DARYL ODOM: Nah. We usually - once we pull up, the likelihood is once we get out and identify ourselves that we're there to handle the accident, they get comfortable while we're there.
KASTE: Daryl Odom is a retired New Orleans police sergeant, now one of this company's unarmed civilian agents. He looks at the city's dispatch screen, at all the people who've been in accidents and are waiting by the roadside for a cop to give them a report for their insurance company.
ODOM: Right now, they're holding 18 accidents, the oldest starting at 7:22 a.m. this morning going all the way up until 2:17 this afternoon. And it's 2:21 right now. The NOPD has not responded to any of them yet.
KASTE: For the last few years, OSS has had two agents out on the road taking care of many of these calls, but as the officer shortage has gotten worse, the city has agreed to expand the contract to seven agents. That's seven cars out at a time, taking care of an estimated 15,000 calls a year. Company founder Ethan Cheramie says that can free up the equivalent of about 15 full-time officers, and it's an approach he says has broad backing from the city's business community.
ETHAN CHERAMIE: There's been a concerted effort to assist not only the city administration but the New Orleans Police Department in further civilianization. So you're going to continue to see alternative police response be divested from guys with guns over to civilians to respond to these nonviolent calls for service.

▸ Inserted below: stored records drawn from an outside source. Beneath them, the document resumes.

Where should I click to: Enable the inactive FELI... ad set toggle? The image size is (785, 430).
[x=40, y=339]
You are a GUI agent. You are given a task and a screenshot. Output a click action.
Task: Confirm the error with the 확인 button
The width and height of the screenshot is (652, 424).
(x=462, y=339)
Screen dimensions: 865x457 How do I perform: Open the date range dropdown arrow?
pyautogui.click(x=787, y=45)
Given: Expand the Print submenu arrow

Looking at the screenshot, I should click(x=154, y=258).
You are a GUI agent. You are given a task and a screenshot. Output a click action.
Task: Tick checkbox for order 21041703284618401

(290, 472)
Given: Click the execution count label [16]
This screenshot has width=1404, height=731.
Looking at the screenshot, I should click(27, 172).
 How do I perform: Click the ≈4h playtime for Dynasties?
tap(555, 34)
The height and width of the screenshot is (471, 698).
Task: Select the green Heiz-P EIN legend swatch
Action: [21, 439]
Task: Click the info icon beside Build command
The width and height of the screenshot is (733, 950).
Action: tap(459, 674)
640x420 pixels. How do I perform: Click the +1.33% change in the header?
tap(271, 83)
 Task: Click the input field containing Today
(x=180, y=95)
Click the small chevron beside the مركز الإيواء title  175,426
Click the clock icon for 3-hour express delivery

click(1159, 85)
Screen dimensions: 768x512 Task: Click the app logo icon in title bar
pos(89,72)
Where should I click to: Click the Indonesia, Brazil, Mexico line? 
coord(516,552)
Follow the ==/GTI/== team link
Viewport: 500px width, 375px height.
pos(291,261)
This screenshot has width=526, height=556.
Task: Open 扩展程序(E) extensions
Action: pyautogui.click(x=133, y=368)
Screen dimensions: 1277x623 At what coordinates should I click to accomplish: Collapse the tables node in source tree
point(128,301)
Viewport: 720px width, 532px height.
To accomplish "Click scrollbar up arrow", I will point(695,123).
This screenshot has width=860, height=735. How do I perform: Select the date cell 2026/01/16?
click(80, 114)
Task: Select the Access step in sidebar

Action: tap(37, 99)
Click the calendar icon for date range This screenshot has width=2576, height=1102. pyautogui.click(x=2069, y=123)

KASTE: And yet follow-through has been slow. Last year NOPD pledged to open 50 new jobs to civilians for duties such as fingerprinting and property crime investigations. There were more than enough qualified applicants, but six months later, the department has filled only a handful of the positions.
JP MORRELL: The council has kind of been in this very weird, semi-aggressive battle with NOPD.
KASTE: JP Morrell is one of the city council members who've been pushing the department to move faster.
MORRELL: Part of accepting the reality that people do not want to go into law enforcement - traditional law enforcement - and that we're losing the battle to recruit new officers is to really lean into civilianization and finding the different things that police officers do that could be alternatively done by a civilian.
KASTE: NOPD wouldn't go on the record with NPR about civilianization. It said it was too short-staffed to do interviews. It's also true that the New Orleans city government has been in turmoil lately as Mayor LaToya Cantrell faces a possible recall election. Still, there are some signs that some of this resistance is coming from the police themselves.
GLASSER: Everything in moderation.
KASTE: Back at the Police Association, Mike Glasser says the thing to remember about civilians is that they can do only the jobs they're hired for. Unlike commissioned officers, they can't be just pulled in to other duties, such as crowd control during Mardi Gras.
GLASSER: Should we civilianize some things? Probably so, we should. Other things - I got to caution that that's not a long-term, enduring philosophy.
KASTE: Enthusiasm for police civilianization has been uneven in other cities, too. The Union for Los Angeles Police officers recently proposed that civilians should respond to more nonviolent calls, such as welfare checks and loud parties. But elsewhere, the promises have bogged down. Baltimore Police, for instance, said last year that it would hire civilian investigators. Their training has yet to start. Still, in departments where recruiting keeps lagging behind attrition, some kind of restructuring seems inevitable. The only question is which jobs the police will have to give up.